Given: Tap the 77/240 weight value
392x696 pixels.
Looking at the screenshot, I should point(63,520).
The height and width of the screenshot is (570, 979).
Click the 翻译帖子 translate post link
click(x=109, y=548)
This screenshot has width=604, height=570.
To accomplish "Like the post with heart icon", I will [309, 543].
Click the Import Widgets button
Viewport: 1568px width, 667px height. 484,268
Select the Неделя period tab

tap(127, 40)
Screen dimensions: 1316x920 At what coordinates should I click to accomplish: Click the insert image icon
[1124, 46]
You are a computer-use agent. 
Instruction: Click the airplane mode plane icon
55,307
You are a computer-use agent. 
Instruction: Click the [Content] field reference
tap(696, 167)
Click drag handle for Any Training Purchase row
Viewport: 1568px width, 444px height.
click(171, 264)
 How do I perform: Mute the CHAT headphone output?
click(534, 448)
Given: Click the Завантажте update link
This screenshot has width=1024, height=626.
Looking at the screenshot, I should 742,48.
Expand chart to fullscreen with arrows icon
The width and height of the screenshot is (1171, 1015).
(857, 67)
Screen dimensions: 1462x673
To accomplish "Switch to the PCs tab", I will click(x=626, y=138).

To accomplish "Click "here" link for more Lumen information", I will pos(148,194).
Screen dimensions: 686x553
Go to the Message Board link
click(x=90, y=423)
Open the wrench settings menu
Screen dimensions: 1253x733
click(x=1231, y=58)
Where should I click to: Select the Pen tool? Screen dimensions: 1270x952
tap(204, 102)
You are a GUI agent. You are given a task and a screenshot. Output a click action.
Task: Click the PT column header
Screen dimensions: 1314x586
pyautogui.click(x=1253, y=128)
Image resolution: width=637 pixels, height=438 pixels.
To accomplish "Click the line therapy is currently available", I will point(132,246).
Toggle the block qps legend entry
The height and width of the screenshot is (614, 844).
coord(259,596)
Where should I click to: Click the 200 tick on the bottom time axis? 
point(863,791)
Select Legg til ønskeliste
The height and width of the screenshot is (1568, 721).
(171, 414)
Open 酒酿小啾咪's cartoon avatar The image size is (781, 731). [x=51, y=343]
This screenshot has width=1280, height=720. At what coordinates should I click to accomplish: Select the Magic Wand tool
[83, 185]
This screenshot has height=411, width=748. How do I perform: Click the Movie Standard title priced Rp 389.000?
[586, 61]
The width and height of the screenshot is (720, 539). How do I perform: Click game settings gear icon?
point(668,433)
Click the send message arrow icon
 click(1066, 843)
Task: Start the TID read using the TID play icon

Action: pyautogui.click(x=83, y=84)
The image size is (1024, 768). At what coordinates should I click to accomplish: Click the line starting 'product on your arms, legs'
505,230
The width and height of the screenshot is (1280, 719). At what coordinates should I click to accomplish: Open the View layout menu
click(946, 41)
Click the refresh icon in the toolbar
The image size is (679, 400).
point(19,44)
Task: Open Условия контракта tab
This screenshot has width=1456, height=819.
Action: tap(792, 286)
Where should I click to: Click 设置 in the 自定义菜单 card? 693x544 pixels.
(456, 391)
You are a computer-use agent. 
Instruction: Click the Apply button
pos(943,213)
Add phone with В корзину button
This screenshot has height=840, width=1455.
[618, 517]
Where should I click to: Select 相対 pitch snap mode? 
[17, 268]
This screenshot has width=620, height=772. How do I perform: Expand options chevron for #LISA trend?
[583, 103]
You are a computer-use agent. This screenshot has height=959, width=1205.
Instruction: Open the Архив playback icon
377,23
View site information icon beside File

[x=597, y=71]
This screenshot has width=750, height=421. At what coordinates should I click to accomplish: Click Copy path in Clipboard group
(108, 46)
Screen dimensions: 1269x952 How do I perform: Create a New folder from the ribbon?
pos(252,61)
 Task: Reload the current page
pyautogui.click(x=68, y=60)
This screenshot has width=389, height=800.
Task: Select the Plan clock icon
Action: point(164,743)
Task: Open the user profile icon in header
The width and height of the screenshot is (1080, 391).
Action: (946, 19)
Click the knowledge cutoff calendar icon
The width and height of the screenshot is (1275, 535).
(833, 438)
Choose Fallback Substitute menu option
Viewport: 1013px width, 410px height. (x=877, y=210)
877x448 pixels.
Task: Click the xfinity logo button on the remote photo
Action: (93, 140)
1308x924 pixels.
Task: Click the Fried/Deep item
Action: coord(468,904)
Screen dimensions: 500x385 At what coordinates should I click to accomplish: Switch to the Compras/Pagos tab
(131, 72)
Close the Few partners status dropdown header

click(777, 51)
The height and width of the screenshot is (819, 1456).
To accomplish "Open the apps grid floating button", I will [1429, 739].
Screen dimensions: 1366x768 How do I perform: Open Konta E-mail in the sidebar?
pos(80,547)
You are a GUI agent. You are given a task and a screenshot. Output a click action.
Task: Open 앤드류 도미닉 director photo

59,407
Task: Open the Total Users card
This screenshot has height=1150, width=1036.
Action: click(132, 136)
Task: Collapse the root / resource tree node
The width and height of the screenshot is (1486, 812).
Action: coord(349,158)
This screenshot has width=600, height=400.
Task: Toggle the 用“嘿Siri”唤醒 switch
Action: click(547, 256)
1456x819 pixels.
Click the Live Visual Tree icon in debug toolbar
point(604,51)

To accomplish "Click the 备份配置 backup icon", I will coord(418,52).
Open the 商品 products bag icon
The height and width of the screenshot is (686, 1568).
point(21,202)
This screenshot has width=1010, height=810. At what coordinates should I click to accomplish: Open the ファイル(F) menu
###
Task requirements:
Reproduce all of the items above verbatim, keeping every line in its original order and form.

Expected output:
Given: Tap the 77/240 weight value
392x696 pixels.
Looking at the screenshot, I should point(63,520).
The height and width of the screenshot is (570, 979).
Click the 翻译帖子 translate post link
click(x=109, y=548)
This screenshot has width=604, height=570.
To accomplish "Like the post with heart icon", I will [309, 543].
Click the Import Widgets button
Viewport: 1568px width, 667px height. 484,268
Select the Неделя period tab

tap(127, 40)
Screen dimensions: 1316x920 At what coordinates should I click to accomplish: Click the insert image icon
[1124, 46]
You are a computer-use agent. 
Instruction: Click the airplane mode plane icon
55,307
You are a computer-use agent. 
Instruction: Click the [Content] field reference
tap(696, 167)
Click drag handle for Any Training Purchase row
Viewport: 1568px width, 444px height.
click(171, 264)
 How do I perform: Mute the CHAT headphone output?
click(534, 448)
Given: Click the Завантажте update link
This screenshot has width=1024, height=626.
Looking at the screenshot, I should 742,48.
Expand chart to fullscreen with arrows icon
The width and height of the screenshot is (1171, 1015).
(857, 67)
Screen dimensions: 1462x673
To accomplish "Switch to the PCs tab", I will click(x=626, y=138).

To accomplish "Click "here" link for more Lumen information", I will pos(148,194).
Screen dimensions: 686x553
Go to the Message Board link
click(x=90, y=423)
Open the wrench settings menu
Screen dimensions: 1253x733
click(x=1231, y=58)
Where should I click to: Select the Pen tool? Screen dimensions: 1270x952
tap(204, 102)
You are a GUI agent. You are given a task and a screenshot. Output a click action.
Task: Click the PT column header
Screen dimensions: 1314x586
pyautogui.click(x=1253, y=128)
Image resolution: width=637 pixels, height=438 pixels.
To accomplish "Click the line therapy is currently available", I will point(132,246).
Toggle the block qps legend entry
The height and width of the screenshot is (614, 844).
coord(259,596)
Where should I click to: Click the 200 tick on the bottom time axis? 
point(863,791)
Select Legg til ønskeliste
The height and width of the screenshot is (1568, 721).
(171, 414)
Open 酒酿小啾咪's cartoon avatar The image size is (781, 731). [x=51, y=343]
This screenshot has width=1280, height=720. At what coordinates should I click to accomplish: Select the Magic Wand tool
[83, 185]
This screenshot has height=411, width=748. How do I perform: Click the Movie Standard title priced Rp 389.000?
[586, 61]
The width and height of the screenshot is (720, 539). How do I perform: Click game settings gear icon?
point(668,433)
Click the send message arrow icon
 click(1066, 843)
Task: Start the TID read using the TID play icon

Action: pyautogui.click(x=83, y=84)
The image size is (1024, 768). At what coordinates should I click to accomplish: Click the line starting 'product on your arms, legs'
505,230
The width and height of the screenshot is (1280, 719). At what coordinates should I click to accomplish: Open the View layout menu
click(946, 41)
Click the refresh icon in the toolbar
The image size is (679, 400).
point(19,44)
Task: Open Условия контракта tab
This screenshot has width=1456, height=819.
Action: tap(792, 286)
Where should I click to: Click 设置 in the 自定义菜单 card? 693x544 pixels.
(456, 391)
You are a computer-use agent. 
Instruction: Click the Apply button
pos(943,213)
Add phone with В корзину button
This screenshot has height=840, width=1455.
[618, 517]
Where should I click to: Select 相対 pitch snap mode? 
[17, 268]
This screenshot has width=620, height=772. How do I perform: Expand options chevron for #LISA trend?
[583, 103]
You are a computer-use agent. This screenshot has height=959, width=1205.
Instruction: Open the Архив playback icon
377,23
View site information icon beside File

[x=597, y=71]
This screenshot has width=750, height=421. At what coordinates should I click to accomplish: Click Copy path in Clipboard group
(108, 46)
Screen dimensions: 1269x952 How do I perform: Create a New folder from the ribbon?
pos(252,61)
 Task: Reload the current page
pyautogui.click(x=68, y=60)
This screenshot has width=389, height=800.
Task: Select the Plan clock icon
Action: point(164,743)
Task: Open the user profile icon in header
The width and height of the screenshot is (1080, 391).
Action: (946, 19)
Click the knowledge cutoff calendar icon
The width and height of the screenshot is (1275, 535).
(833, 438)
Choose Fallback Substitute menu option
Viewport: 1013px width, 410px height. (x=877, y=210)
877x448 pixels.
Task: Click the xfinity logo button on the remote photo
Action: (93, 140)
1308x924 pixels.
Task: Click the Fried/Deep item
Action: coord(468,904)
Screen dimensions: 500x385 At what coordinates should I click to accomplish: Switch to the Compras/Pagos tab
(131, 72)
Close the Few partners status dropdown header

click(777, 51)
The height and width of the screenshot is (819, 1456).
To accomplish "Open the apps grid floating button", I will [1429, 739].
Screen dimensions: 1366x768 How do I perform: Open Konta E-mail in the sidebar?
pos(80,547)
You are a GUI agent. You are given a task and a screenshot. Output a click action.
Task: Open 앤드류 도미닉 director photo

59,407
Task: Open the Total Users card
This screenshot has height=1150, width=1036.
Action: click(132, 136)
Task: Collapse the root / resource tree node
The width and height of the screenshot is (1486, 812).
Action: coord(349,158)
This screenshot has width=600, height=400.
Task: Toggle the 用“嘿Siri”唤醒 switch
Action: click(547, 256)
1456x819 pixels.
Click the Live Visual Tree icon in debug toolbar
point(604,51)

To accomplish "Click the 备份配置 backup icon", I will coord(418,52).
Open the 商品 products bag icon
The height and width of the screenshot is (686, 1568).
point(21,202)
This screenshot has width=1010, height=810. At what coordinates should I click to accomplish: Open the ファイル(F) menu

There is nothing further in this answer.